In an open study oral tyramine in variable doses was administered to six healthy volunteers under three different conditions: 1) without moclobemide, 2) under moclobemide steady-state conditions (3 X 200 mg moclobemide daily) one hour after moclobemide intake and 3) under moclobemide steady-state conditions simultaneously with moclobemide. It was shown that the amount of tyramine effecting 30-50 mmHg systolic blood pressure increase was roughly doubled when moclobemide was administered together with tyramine instead of one hour before tyramine intake. The time interval between tyramine ingestion and maximal blood pressure increase did not differ significantly between conditions 2) and 3). The conclusion of this study is that moclobemide should always be taken at the end of a meal, which is anyway the usual time for drug intake.

Interaction of moclobemide, a new reversible monoamine oxidase inhibitor with oral tyramine.
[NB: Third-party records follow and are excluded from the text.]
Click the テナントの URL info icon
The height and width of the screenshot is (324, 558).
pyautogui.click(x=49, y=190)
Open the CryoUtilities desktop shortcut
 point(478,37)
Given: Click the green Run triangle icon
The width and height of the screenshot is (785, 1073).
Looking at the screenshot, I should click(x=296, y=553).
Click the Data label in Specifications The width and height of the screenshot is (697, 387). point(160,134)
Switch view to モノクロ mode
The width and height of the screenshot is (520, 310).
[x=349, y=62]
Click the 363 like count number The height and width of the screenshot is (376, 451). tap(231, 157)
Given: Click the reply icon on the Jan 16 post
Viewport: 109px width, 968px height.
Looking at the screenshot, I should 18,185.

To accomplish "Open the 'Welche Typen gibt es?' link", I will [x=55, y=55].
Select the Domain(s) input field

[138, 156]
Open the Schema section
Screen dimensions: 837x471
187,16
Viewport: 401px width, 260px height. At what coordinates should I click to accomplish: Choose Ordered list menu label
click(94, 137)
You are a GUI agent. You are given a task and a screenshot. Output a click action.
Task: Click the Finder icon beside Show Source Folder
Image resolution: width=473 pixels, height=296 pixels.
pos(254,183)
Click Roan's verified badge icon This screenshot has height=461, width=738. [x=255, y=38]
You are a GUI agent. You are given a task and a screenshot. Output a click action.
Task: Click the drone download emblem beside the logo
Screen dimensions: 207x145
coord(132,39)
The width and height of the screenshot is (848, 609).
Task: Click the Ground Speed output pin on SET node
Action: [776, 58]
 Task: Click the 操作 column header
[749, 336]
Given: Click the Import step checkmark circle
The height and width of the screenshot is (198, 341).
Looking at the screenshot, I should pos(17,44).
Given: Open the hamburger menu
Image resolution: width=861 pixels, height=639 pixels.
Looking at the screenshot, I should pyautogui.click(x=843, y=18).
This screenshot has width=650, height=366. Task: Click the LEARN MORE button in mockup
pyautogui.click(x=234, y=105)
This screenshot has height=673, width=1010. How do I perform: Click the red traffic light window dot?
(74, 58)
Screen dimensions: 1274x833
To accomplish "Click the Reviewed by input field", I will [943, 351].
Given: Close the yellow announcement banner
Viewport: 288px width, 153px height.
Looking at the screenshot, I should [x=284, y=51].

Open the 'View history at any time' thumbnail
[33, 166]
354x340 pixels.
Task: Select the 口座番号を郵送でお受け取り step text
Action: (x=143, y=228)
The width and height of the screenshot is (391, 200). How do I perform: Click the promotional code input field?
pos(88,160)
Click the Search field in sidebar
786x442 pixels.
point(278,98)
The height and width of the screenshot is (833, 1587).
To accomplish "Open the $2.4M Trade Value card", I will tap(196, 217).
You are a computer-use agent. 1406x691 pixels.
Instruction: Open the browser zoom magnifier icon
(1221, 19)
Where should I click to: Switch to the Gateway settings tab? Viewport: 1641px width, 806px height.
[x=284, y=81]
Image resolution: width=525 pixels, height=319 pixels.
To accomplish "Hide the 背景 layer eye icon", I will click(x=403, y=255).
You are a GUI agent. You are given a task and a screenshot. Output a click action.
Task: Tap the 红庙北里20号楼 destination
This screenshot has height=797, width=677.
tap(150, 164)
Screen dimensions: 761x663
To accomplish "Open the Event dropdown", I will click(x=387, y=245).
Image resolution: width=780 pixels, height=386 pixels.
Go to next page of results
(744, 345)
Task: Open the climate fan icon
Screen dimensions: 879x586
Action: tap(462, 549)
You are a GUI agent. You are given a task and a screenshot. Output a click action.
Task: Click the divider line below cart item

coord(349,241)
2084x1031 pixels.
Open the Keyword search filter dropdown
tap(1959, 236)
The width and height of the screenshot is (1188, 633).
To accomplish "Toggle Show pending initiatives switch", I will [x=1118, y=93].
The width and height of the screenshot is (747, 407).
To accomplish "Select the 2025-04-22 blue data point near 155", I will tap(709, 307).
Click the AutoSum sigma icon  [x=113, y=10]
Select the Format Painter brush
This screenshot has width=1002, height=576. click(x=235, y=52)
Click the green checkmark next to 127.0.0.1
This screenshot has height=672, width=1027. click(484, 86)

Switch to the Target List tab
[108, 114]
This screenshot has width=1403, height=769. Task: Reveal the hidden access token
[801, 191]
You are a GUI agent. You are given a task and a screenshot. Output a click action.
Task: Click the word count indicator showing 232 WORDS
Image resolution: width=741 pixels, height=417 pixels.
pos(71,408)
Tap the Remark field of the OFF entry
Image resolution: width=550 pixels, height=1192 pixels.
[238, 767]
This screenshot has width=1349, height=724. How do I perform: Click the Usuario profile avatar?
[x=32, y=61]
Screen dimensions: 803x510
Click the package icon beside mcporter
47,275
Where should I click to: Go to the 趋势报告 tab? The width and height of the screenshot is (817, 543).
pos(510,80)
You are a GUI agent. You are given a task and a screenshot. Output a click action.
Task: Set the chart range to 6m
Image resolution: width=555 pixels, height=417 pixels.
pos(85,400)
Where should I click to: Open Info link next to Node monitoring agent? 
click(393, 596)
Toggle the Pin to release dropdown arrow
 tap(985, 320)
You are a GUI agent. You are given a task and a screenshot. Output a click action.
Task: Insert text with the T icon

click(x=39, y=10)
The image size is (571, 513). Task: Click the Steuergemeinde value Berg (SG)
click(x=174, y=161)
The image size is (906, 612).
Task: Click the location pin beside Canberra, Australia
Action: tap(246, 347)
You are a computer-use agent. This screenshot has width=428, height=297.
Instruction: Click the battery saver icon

In a double-blind placebo-controlled cross-over study in 8 healthy volunteers possible interactions between moclobemide and tyramine were studied. Eight volunteers received either moclobemide or placebo for a period of 6 days and received tyramine on day 5 and day 6 of each treatment period. Moclobemide was given in a daily dose of 450 mg to be taken in three divided doses at the end of the meals. Tyramine was administered in the form of an artificially tyramine enriched cheese (camembert) together with a meal at noon. The total tyramine doses administered were 50 mg on day 5 and 100 mg on day 6 of each treatment period. Comparisons of blood pressure and heart rate changes after tyramine ingestion between moclobemide and placebo conditions did not indicate any relevant moclobemide-tyramine interaction. It is concluded that tyramine in quantities of up to 100 mg does not lead to clinically relevant blood pressure reactions in moclobemide-treated subjects, if moclobemide is taken at the end of the meal.